= Cinema of Eritrea =

The history of cinema in Eritrea dates back to the country's colonial rule under the Kingdom of Italy.

== History ==
A small theater, Cinema Dante, set up shop in Asmara in 1910, making it one of the first "movie theaters" in Africa.

The Italian missionary film was first introduced in a 1922 work produced in the country by Capuchin monks collaborating with the colonial government. In connection with the growth of Italian cinema in the 1930s, so too did the rise of cinema occur in Asmara, Eritrea. In 1937, Asmara's Opera was converted into a dual-use theatre and cinema. By the following year, Asmara had a total of nine movie theatres, all Art Deco.

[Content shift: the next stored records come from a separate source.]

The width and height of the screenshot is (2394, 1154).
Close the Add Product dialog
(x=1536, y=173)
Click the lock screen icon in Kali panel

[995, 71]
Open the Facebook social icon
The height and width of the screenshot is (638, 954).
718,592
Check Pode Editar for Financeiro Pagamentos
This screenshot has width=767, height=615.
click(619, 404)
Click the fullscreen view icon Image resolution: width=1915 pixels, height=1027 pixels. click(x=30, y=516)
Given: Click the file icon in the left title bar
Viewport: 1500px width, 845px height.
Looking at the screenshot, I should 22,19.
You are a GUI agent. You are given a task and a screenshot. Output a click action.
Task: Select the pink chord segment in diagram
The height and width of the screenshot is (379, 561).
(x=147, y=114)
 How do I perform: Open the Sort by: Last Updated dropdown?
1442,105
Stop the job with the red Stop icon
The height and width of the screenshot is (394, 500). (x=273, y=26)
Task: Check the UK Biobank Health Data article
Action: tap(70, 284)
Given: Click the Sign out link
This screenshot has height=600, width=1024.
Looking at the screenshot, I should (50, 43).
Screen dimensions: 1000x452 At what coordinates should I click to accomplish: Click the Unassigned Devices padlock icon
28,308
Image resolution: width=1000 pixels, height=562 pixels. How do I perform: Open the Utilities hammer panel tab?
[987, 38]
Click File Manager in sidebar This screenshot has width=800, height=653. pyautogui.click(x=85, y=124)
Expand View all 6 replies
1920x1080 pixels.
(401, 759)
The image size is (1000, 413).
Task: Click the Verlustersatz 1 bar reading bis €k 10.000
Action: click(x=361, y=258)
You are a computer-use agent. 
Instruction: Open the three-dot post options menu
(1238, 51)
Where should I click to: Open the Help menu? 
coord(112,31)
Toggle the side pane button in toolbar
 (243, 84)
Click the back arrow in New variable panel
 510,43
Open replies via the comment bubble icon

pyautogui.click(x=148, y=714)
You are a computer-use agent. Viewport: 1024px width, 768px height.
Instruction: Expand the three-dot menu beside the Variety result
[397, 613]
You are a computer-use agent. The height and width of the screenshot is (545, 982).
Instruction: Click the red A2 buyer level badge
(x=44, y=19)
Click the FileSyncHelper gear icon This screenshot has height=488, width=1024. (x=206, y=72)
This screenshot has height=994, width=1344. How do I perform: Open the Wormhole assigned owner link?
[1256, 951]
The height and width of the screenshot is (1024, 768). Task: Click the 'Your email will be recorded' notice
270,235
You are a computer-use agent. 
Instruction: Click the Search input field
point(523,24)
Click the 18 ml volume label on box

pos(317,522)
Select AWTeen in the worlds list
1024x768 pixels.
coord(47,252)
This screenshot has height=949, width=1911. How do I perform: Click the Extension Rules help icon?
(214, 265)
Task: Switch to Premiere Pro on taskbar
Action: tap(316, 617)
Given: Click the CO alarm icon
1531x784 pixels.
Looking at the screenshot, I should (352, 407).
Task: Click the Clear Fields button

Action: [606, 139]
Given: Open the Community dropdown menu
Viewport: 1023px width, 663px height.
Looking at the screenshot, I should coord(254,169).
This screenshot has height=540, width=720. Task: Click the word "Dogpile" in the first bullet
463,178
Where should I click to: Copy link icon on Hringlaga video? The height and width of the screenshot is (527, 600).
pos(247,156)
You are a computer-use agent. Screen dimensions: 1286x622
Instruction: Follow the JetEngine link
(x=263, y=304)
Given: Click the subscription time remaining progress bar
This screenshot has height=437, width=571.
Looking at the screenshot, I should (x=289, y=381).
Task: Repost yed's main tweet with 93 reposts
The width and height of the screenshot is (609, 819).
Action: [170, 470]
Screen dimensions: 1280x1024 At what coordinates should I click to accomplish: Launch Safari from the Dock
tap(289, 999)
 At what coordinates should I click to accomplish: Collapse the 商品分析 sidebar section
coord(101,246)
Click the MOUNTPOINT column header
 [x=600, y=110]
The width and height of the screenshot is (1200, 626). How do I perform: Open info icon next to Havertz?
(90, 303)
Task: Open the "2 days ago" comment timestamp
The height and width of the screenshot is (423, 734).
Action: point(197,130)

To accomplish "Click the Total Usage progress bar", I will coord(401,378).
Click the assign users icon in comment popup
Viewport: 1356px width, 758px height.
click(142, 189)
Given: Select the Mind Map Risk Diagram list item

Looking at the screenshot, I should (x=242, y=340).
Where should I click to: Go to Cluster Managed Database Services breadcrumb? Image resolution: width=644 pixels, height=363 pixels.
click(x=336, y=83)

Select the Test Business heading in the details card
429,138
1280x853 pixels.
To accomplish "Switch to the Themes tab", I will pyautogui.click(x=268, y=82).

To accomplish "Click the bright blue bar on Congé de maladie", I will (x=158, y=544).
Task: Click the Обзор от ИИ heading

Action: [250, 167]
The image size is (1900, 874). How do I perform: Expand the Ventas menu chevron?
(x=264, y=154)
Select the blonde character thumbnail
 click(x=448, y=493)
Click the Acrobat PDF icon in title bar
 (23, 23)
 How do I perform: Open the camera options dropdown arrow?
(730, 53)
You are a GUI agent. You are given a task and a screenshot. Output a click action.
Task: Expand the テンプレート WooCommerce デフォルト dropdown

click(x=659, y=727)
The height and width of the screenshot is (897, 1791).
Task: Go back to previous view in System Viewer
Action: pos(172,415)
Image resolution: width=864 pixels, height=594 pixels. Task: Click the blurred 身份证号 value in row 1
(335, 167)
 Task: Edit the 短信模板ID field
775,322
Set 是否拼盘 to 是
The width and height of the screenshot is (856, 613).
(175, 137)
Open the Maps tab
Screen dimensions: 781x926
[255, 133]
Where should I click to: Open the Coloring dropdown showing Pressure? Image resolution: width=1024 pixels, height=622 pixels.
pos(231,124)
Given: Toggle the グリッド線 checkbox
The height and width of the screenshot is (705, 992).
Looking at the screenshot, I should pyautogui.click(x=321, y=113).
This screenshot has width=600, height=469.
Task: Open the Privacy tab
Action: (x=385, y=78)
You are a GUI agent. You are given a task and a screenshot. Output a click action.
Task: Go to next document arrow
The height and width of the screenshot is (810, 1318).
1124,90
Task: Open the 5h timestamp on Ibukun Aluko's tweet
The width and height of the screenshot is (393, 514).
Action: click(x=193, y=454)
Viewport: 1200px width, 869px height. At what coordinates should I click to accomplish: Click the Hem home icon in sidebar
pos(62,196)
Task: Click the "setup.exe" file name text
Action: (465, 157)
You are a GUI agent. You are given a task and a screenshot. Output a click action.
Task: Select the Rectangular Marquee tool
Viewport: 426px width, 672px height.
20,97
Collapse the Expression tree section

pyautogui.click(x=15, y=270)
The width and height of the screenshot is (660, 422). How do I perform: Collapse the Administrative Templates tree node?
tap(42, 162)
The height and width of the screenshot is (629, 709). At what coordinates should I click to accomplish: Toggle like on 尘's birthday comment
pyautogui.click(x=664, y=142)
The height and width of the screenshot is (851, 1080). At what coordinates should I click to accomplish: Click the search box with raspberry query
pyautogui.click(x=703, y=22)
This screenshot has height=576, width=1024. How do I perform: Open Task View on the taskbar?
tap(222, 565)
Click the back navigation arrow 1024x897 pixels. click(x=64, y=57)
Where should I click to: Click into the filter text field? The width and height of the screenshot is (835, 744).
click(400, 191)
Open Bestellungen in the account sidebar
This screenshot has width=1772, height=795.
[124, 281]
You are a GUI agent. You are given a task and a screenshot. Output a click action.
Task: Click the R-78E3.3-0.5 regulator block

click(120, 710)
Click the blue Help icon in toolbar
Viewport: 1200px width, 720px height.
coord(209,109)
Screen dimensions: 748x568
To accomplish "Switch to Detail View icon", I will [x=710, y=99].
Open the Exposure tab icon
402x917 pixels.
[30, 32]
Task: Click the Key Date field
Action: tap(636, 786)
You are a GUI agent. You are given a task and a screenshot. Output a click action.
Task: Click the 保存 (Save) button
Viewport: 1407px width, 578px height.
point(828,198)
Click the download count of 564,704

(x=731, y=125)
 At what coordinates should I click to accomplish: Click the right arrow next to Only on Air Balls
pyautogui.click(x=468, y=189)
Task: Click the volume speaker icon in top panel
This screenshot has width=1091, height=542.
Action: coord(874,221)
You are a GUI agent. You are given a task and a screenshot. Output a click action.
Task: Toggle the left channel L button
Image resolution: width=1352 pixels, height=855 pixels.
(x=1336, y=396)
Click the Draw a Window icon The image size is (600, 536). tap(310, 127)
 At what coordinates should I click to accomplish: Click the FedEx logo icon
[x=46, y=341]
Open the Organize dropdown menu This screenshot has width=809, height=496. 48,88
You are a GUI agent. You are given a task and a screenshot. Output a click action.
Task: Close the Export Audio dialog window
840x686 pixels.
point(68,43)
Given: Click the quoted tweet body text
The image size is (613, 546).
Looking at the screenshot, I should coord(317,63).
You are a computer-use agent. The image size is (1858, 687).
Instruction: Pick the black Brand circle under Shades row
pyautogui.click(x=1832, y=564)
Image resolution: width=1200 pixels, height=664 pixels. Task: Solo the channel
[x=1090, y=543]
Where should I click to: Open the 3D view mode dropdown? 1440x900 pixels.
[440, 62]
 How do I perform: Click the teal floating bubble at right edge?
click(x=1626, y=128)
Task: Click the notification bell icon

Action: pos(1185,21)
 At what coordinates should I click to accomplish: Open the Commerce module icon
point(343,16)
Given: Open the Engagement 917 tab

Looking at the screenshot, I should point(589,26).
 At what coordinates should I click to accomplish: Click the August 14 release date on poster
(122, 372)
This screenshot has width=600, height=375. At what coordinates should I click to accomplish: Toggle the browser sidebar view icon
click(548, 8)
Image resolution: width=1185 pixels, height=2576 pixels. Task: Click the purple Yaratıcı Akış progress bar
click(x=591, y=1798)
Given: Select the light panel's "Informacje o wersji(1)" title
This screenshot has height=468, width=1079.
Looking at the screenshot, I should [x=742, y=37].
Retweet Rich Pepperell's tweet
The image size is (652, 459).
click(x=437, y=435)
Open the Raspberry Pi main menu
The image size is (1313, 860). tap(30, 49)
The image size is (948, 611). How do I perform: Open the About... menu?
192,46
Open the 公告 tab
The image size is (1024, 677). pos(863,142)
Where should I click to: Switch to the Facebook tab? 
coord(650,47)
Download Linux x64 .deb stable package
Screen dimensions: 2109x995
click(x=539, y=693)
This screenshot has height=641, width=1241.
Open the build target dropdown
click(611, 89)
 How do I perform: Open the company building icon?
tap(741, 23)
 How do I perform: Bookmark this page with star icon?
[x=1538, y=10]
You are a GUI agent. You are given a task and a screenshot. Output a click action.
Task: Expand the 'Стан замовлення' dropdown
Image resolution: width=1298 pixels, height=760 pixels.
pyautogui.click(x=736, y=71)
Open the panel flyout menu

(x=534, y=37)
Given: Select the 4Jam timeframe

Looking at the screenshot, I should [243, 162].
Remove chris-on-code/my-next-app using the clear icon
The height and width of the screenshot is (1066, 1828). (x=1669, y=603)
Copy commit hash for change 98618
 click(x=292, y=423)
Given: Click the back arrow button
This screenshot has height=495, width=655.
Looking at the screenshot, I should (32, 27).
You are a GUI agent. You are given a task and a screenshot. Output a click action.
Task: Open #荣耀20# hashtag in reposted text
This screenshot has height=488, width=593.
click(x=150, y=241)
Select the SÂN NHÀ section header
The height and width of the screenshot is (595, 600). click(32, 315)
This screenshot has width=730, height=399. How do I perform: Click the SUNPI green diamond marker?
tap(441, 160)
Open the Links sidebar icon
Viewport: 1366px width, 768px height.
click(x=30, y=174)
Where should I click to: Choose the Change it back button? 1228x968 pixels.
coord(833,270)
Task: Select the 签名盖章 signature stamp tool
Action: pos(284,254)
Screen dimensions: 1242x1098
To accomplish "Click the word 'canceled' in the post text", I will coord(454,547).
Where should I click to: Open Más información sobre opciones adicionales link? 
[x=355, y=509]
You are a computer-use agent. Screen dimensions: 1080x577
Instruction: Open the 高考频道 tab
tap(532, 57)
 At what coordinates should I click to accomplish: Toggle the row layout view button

Cinema Roma was for whites-only until 1941 when the Italians were ousted. After 1941, the theater mainly played Indian movies. Many Eritrean actors moved to Italy, contributing to Italy’s post-war "Movie Boom for Negro Actors".

After cable TV and movie streaming was deployed, the interest to view foreign movies lowered. Many cinemas reconverted in showing domestic productions only, and European soccer games.

Despite the country's independence, film screenings in Eritrea are mostly still confined to English and Italian language movies.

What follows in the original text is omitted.